◆ Instructions for the task:
Format the part of the items that opens with the line containing "This screenshot has width=1180, height=565." and closes with the line containing "click(x=610, y=25)", both lines included, as a numbered list, leaving out any blank lines.
-- start Records supplied --
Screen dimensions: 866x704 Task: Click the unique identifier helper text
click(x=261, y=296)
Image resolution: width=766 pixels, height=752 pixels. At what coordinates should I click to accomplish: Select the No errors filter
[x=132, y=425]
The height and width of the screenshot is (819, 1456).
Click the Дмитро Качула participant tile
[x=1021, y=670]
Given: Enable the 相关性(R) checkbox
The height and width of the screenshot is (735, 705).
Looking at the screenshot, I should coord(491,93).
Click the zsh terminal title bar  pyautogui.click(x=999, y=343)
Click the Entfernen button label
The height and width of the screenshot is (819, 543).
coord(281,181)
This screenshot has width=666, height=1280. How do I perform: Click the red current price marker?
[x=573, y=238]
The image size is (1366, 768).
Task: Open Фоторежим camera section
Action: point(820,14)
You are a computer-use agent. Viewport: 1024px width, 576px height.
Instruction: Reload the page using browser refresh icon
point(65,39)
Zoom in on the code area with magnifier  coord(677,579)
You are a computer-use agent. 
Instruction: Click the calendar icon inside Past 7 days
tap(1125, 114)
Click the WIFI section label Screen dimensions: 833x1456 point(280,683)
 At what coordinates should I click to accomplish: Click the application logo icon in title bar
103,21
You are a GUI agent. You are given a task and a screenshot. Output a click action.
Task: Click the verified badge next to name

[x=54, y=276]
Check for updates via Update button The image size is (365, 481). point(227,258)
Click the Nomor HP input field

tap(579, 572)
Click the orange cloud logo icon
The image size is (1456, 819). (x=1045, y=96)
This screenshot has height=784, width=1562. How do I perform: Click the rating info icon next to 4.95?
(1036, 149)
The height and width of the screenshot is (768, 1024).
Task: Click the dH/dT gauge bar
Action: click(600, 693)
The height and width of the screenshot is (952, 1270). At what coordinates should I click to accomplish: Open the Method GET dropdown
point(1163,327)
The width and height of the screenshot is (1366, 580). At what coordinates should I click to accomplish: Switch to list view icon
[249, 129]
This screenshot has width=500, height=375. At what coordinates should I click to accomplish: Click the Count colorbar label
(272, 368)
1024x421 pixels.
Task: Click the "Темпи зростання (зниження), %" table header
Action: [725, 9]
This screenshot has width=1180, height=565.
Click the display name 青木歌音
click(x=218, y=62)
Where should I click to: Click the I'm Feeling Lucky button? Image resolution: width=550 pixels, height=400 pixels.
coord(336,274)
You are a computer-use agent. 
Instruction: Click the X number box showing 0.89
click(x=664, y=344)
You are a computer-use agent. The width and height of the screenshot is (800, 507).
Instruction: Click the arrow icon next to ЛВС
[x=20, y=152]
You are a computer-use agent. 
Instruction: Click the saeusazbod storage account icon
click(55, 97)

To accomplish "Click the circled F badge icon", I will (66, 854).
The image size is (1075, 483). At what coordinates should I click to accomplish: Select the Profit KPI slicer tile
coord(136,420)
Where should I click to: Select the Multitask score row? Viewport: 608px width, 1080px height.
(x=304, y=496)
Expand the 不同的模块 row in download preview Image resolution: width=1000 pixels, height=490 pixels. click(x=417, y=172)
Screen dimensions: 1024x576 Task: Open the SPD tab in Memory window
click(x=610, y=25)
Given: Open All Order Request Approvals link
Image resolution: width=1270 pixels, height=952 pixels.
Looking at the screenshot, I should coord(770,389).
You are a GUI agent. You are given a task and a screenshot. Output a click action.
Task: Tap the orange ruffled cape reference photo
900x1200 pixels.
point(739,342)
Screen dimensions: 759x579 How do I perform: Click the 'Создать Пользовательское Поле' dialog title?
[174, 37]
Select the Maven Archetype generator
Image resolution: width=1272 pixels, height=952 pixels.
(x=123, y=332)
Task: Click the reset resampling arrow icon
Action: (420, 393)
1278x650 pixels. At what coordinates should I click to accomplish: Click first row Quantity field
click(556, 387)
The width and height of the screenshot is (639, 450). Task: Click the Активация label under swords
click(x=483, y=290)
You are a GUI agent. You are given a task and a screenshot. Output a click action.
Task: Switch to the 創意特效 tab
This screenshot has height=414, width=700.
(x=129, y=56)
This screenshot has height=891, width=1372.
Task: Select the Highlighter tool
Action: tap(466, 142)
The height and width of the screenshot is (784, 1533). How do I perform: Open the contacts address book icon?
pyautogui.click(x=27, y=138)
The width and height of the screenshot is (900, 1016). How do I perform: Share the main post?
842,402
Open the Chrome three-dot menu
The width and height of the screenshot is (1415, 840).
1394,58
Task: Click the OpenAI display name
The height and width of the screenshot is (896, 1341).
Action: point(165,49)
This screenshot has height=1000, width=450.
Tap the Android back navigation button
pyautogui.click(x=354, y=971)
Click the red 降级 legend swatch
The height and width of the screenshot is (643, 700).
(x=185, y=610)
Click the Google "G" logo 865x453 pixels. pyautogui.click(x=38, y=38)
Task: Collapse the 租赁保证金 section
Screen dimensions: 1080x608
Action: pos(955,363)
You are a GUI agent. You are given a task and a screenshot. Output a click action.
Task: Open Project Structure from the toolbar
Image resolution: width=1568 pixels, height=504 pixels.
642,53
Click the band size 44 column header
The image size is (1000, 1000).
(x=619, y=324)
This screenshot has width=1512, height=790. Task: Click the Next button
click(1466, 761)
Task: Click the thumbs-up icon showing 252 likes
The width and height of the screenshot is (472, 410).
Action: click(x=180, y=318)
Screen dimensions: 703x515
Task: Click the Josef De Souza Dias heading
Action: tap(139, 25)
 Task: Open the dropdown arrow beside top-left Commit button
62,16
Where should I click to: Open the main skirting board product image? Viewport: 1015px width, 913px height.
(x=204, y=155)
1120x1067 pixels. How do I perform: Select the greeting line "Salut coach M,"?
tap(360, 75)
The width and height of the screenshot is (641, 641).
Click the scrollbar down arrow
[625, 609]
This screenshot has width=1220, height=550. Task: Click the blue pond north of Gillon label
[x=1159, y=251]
-- end Records supplied --
◆ Written solution:
1. This screenshot has width=1180, height=565.
2. Click the display name 青木歌音
3. click(x=218, y=62)
4. Where should I click to: Click the I'm Feeling Lucky button? Image resolution: width=550 pixels, height=400 pixels.
5. coord(336,274)
6. You are a computer-use agent. 
7. Instruction: Click the X number box showing 0.89
8. click(x=664, y=344)
9. You are a computer-use agent. The width and height of the screenshot is (800, 507).
10. Instruction: Click the arrow icon next to ЛВС
11. [x=20, y=152]
12. You are a computer-use agent. 
13. Instruction: Click the saeusazbod storage account icon
14. click(55, 97)
15. To accomplish "Click the circled F badge icon", I will (66, 854).
16. The image size is (1075, 483). At what coordinates should I click to accomplish: Select the Profit KPI slicer tile
17. coord(136,420)
18. Where should I click to: Select the Multitask score row? Viewport: 608px width, 1080px height.
19. (x=304, y=496)
20. Expand the 不同的模块 row in download preview Image resolution: width=1000 pixels, height=490 pixels. click(x=417, y=172)
21. Screen dimensions: 1024x576 Task: Open the SPD tab in Memory window
22. click(x=610, y=25)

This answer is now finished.